On Sunday, we went to Washington Park in Pacific Grove to see the overwintering butterflies. We walked through the wet forest, every branch heavily-laden with a variety of epiphytes. Initially, we weren’t sure what we were looking for. There were a lot of butterflies in the air, but no more than you might see by chance in a still forest. But then, we saw a small crowd assembling around a taped-off area, and we looked up. There were many thousands, perhaps tens of thousands, of monarch butterflies, tightly clustered on high branches. In the picture below, note carefully that there are no dead leaves, just poorly-resolved orange wings.

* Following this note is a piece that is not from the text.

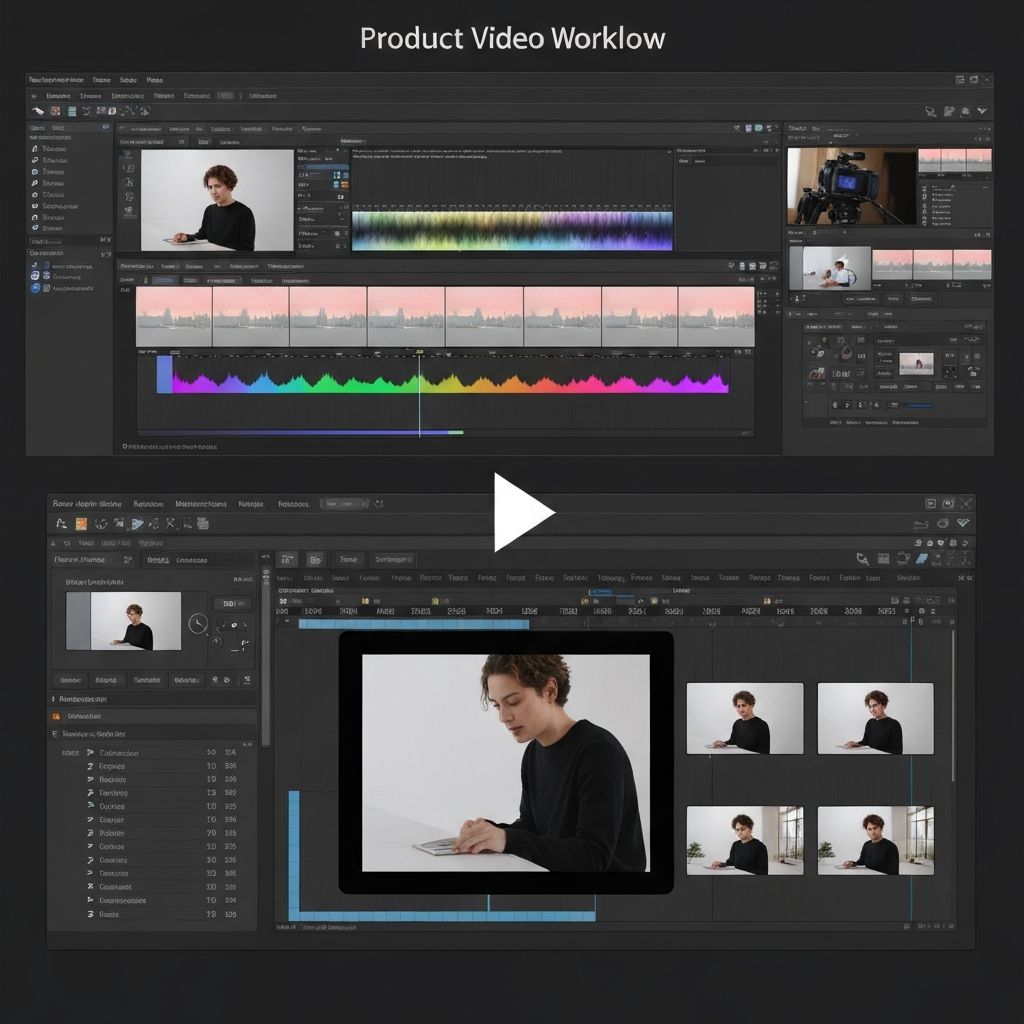The image size is (1024, 1024).
Task: Toggle the orange-marked row in lower left panel
Action: [x=56, y=716]
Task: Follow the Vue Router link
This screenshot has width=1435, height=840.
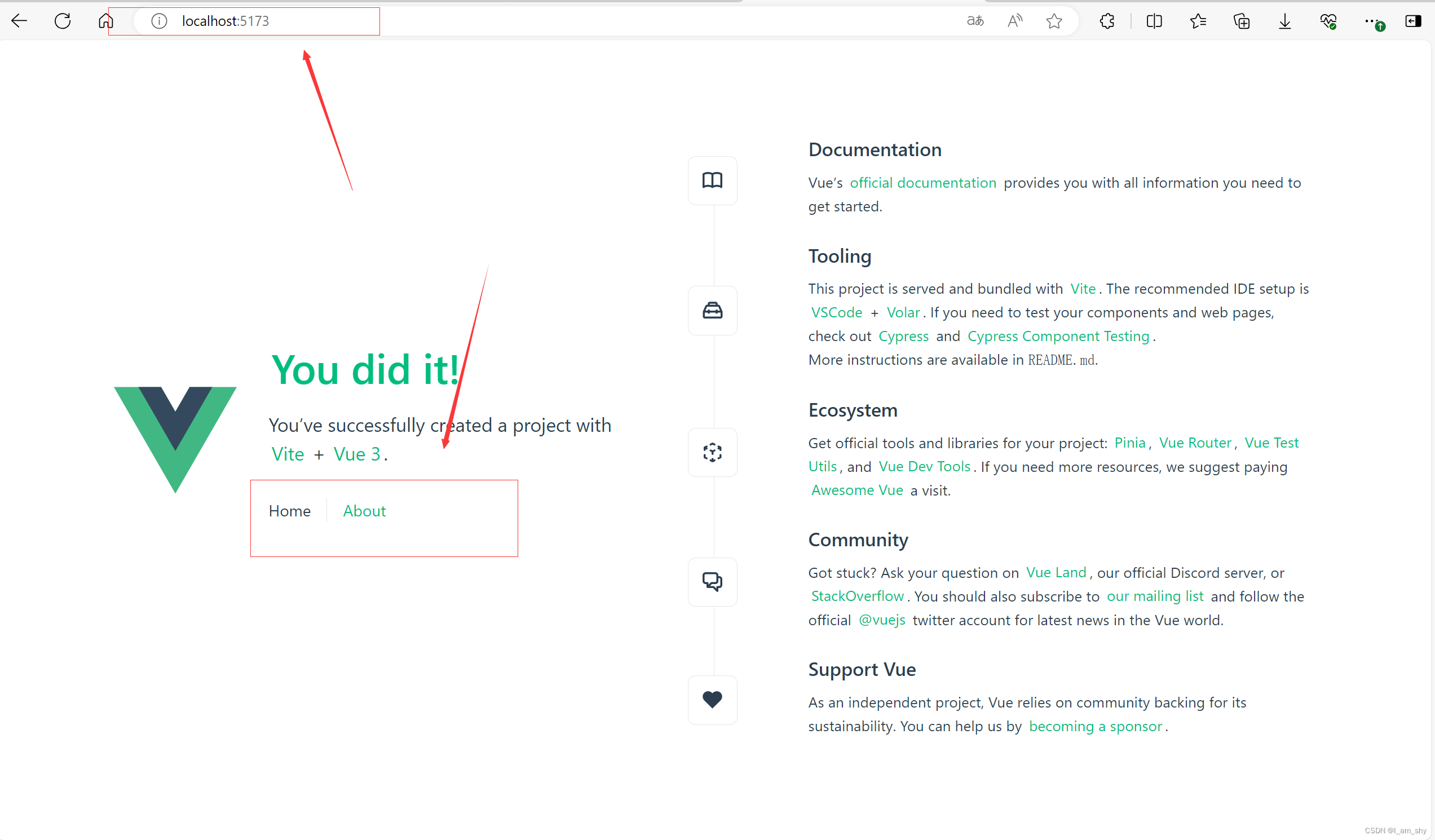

The butterflies were busily mating, which involves a male grappling with a female, the pair tumbling to the forest floor, and then (after a little while) the male flying away, carrying the female aloft by their attached, load-bearing genitalia. It is most remarkable. My camera, with its once-massive two-megapixel resolution and its sometimes unpredictable shutter delay, simply couldn’t capture it adequately.
And finally, on our way back up to Oakland for a Superbowl party hosted by one of Punam’s high school friends, we stopped in the city of Monterey for a little while, where we walked out to the beach to watch sea otters and listen to the surf. The otters escaped photography, but Punam and I didn’t, so: one final trick-photo panorama.